A melastatin-like transient receptor potential 2 (TRPM2) channel is activated in concert with Ca2+ by intracellular adenosine diphosphoribose (ADPR) binding to the channel's enzyme Nudix domain. Channel activity is also seen with nicotinamide dinucleotide (NAD+) and hydrogen peroxide (H2O2) although the mechanisms remain unknown. Hence, we tested the effects of ADPR, NAD+ and H2O2 on the activation of TRPM2 currents in transfected Chinese hamster ovary (CHO) cells. The CHO cells were transfected with cDNA coding for TRPM2. The intracellular solution used EDTA (10 mM) as a chelator for Ca2+ and heavy metal ions. Moreover, we balanced the intracellular Ca2+ concentration at 1 microM. H2O2 (10 mM) in the bath chamber was extracellularly added although ADPR (0.3 mM) and NAD+ (1 mM) in pipette solution were intracellularly added. Using these conditions, the channel currents were evoked by the three stimulators.

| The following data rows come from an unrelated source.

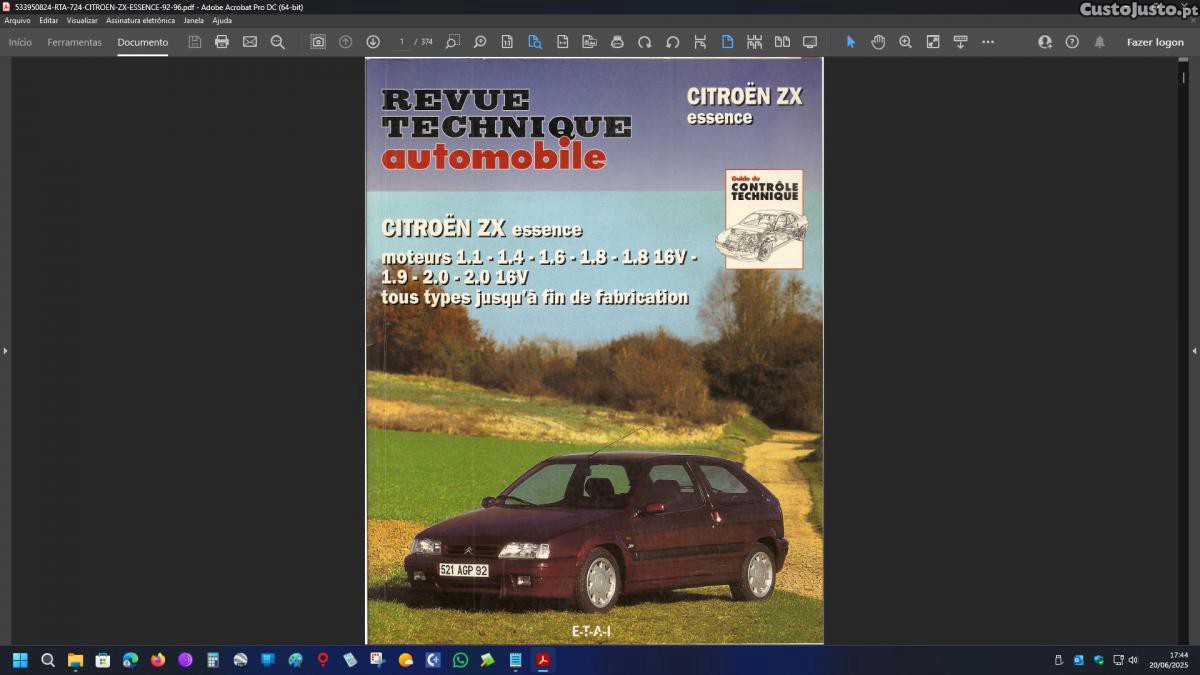Image resolution: width=1200 pixels, height=675 pixels.
Task: Click the Print icon in toolbar
Action: coord(222,42)
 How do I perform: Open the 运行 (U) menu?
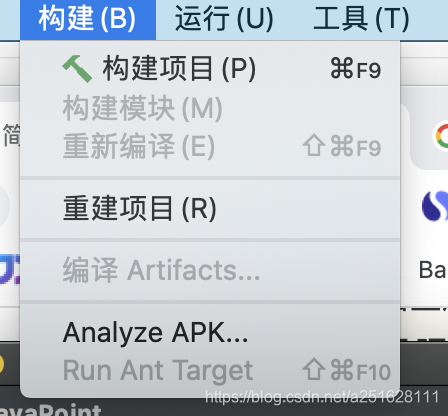coord(224,19)
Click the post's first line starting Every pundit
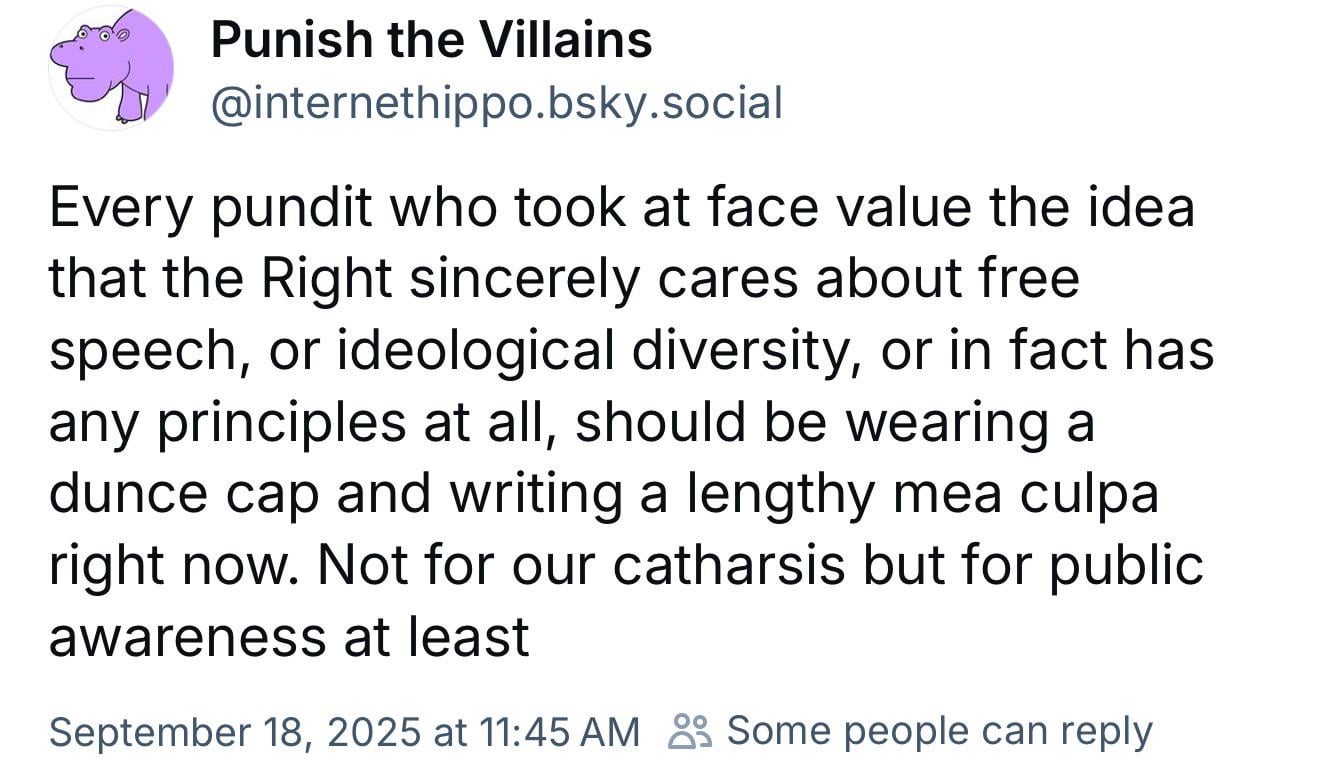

The time course of ADPR, NAD+ and H2O2 effects was characterized by a delay of 0.6, 3.0 min and 2-5 min, respectively and a slow current induction reached a clear plateau with ADPR and NAD+ although H2O2 currents continued to gain in amplitude over at least 15 min and it did not reach a clear plateau in many experiments. Furthermore, H2O2-induced a single-channel conductance in the current study; the first time that this has been resolved in CHO. The conductance of ADPR and H2O2 was 48.80 pS and 39.14 pS, respectively and the cells seem to be separately activated by ADPR and H2O2. In conclusion, we observed further support for a calcium influx pathway regulated separately by oxidative stress and ADPR in TRPM2 channels in transfected cells. A second novel result of the present study was that the TRPM2 channels were constitutionally activated by H2O2.